If you try to describe an athlete that we would consider to be best in their respective sport, one adjective you might use to describe them is “well-rounded”.  This is not a judgment of their body type, but instead of their lack of ugly sharp edges in their skillset.  A baseball player who is considered one of the greats will have demonstrated an ability to crush the ball out of the park, but also can throw you out at home from centerfield.  A soccer superstar is not only an amazingly talented goal scorer, but they never come off the field – they have extreme endurance and durability (as soccer players go, anyway…)

How would we apply this model to a CrossFit athlete, or just someone who strives to achieve a supreme level of fitness?  Well-rounded in this case would mean they are strong, fast, coordinated, agile, flexible, durable and endurable.  In general, they don’t have any holes in their game.  This does not mean that they are necessarily naturally talented — indeed they probably have great genetic potential in at least one of these fitness domains — but more likely they have worked their butt off to identify and fix any weaknesses.  They are hard workers, and also very honest and self-aware about the things that are holding them back.

Moving away from the theoretical view of an ultimate fitness machine, and bringing us back to today, let’s be honest about where we all are in terms of our fitness.  Many of us have developed significant holes in our game from our fitness and nutrition habits degrading during the COVID lockdown.  And that’s alright, that’s where we are and we just have to acknowledge it and deal with it in a positive way by turning back toward a more disciplined life (eat healthy foods, get back to training in the gym or outside).

Others came through the lockdown period with not as many chinks in their armor, as they remained focused and did what they could to maintain their fitness.  But… what about all those heavy weights that were sitting at the gym, not being lifted?  Many of us, even if we were consistent with our conditioning work and were throwing dumbbells around like there was no tomorrow, have developed a bit of a strength imbalance (I know I have!)
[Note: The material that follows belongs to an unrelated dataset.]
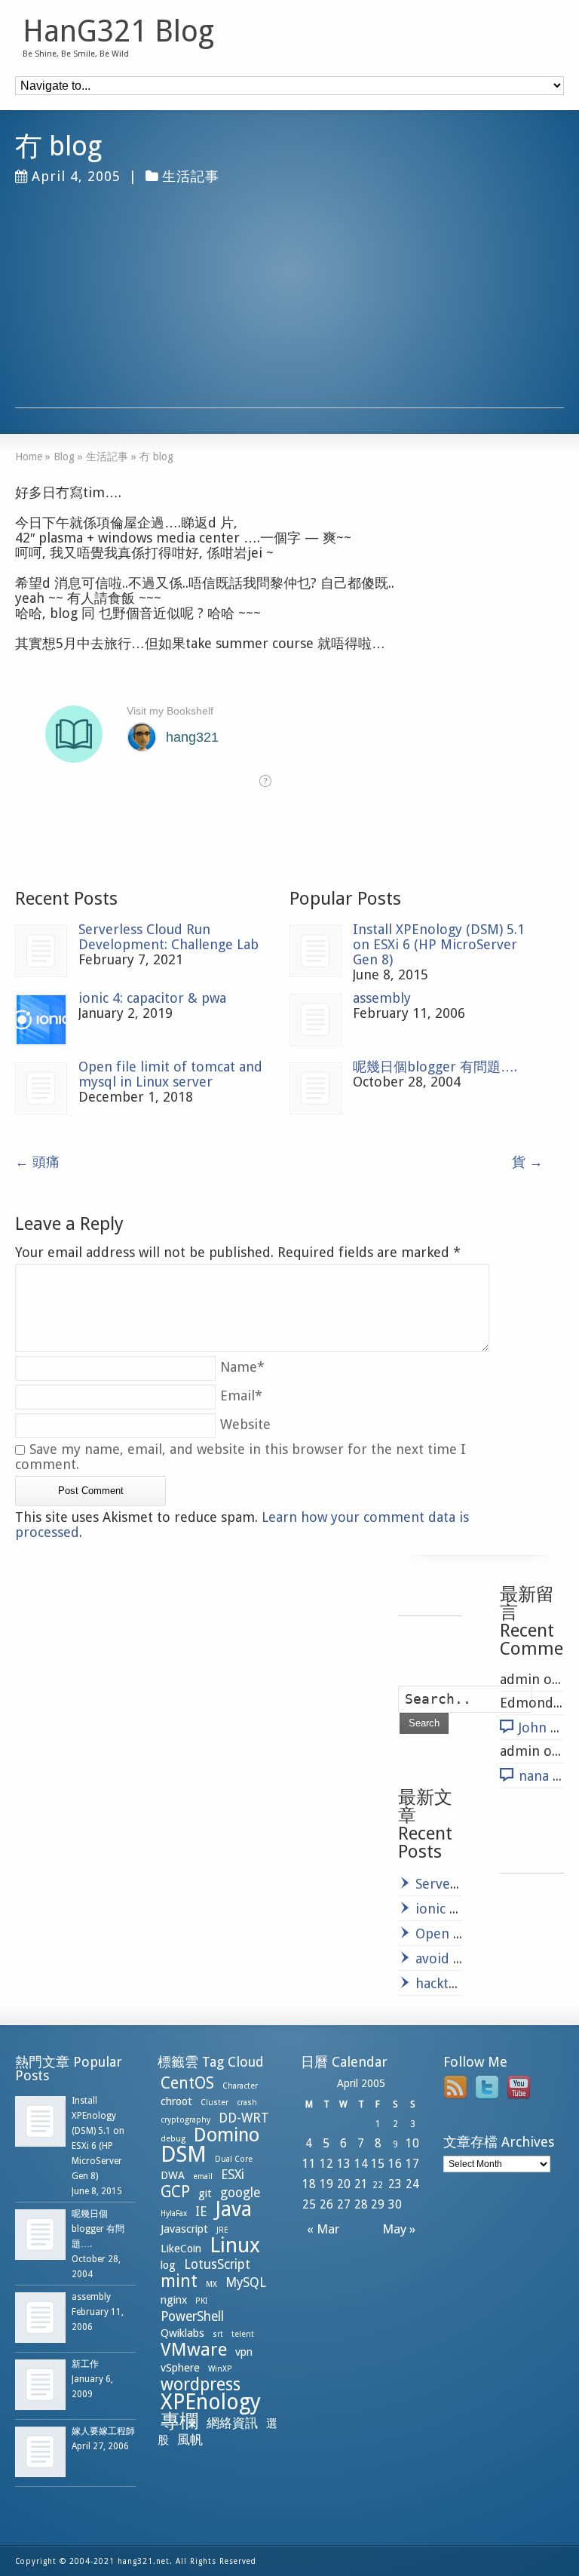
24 (412, 2184)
So, we’ve identified it, and we’re going to fix it!  Beginning next week, we will start a consistent schedule of strength training in our group classes on Monday, Wednesday, and Friday.  For our first 7-week cycle, each Monday we will work on Power Cleans, each Wednesday we will train with Presses, and each Friday we will get after some Front Squats.  We will start and end the cycle by testing our 1-rep max in each of these lifts.  After this initial 7-week cycle, we will switch gears to three more lifts and follow the same protocol.
We will be introducing a strength bias to our CrossFit program, which will be noticeably different from our group CrossFit class experience for at least the past couple years.  We’ll have to stay focused on our conditioning workouts as well, especially on the days that we are not training strength at all, to make sure that this aspect of our fitness does not fall off.

I’m pretty excited to have everyone set a new post-lockdown strength baseline, and then test again after 7 weeks of progressive strength work.  Let’s all work hard and lean into this opportunity to work on our weaknesses!